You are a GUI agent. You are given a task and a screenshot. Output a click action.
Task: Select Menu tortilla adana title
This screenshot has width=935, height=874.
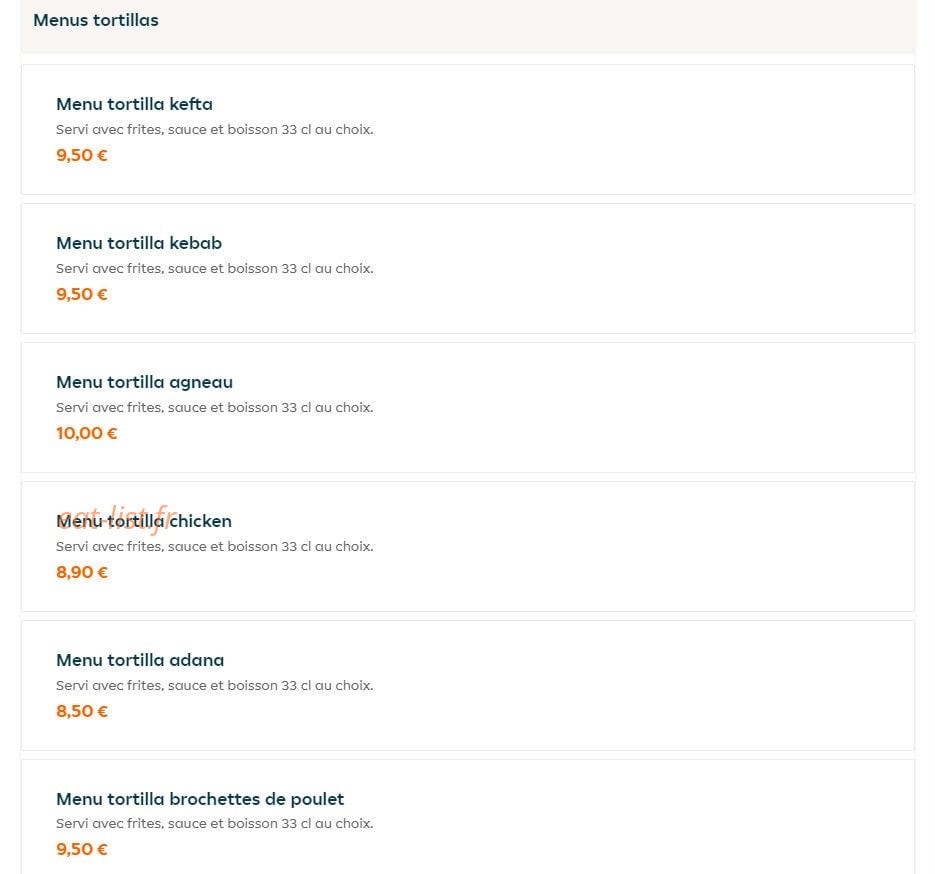(140, 660)
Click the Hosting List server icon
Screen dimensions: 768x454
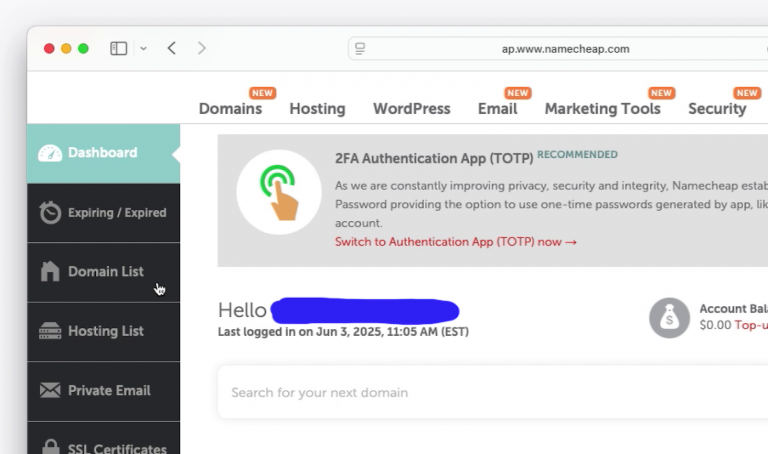coord(50,331)
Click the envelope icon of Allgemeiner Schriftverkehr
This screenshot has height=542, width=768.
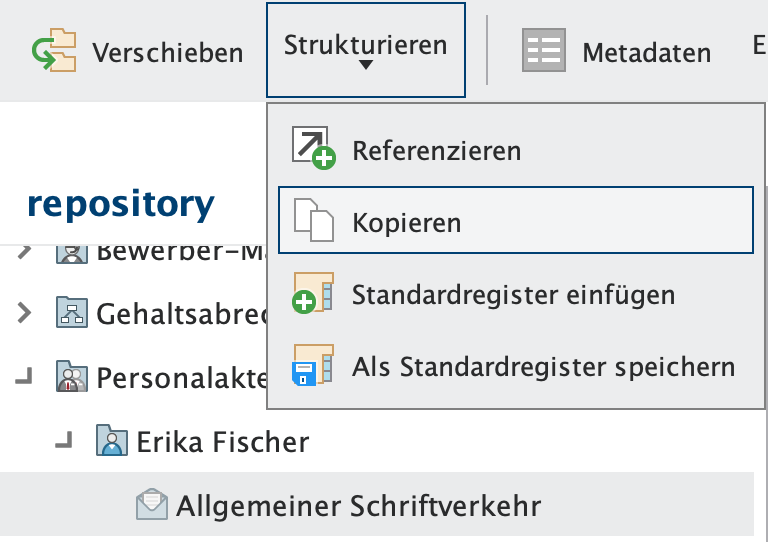(152, 505)
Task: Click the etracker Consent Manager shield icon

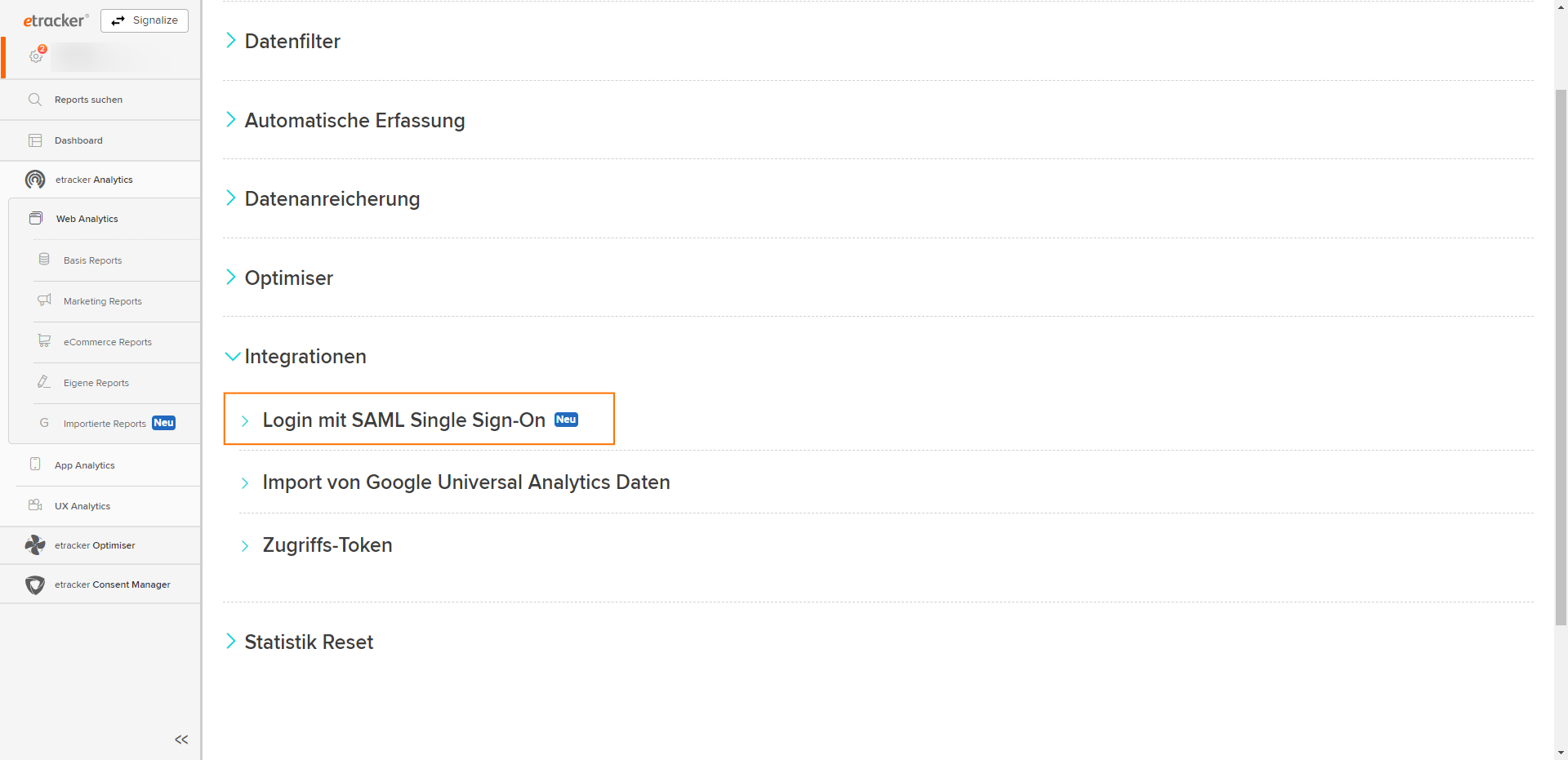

****************

Instructions to follow: Print all of the data exactly, and do not carry over any pictures.

Answer box:
You are a GUI agent. You are given a task and a screenshot. Output a click action.
Task: Select Menu tortilla adana title
This screenshot has width=935, height=874.
(140, 660)
Click the Hosting List server icon
Screen dimensions: 768x454
coord(50,331)
Click the envelope icon of Allgemeiner Schriftverkehr
This screenshot has height=542, width=768.
(152, 505)
Task: Click the etracker Consent Manager shield icon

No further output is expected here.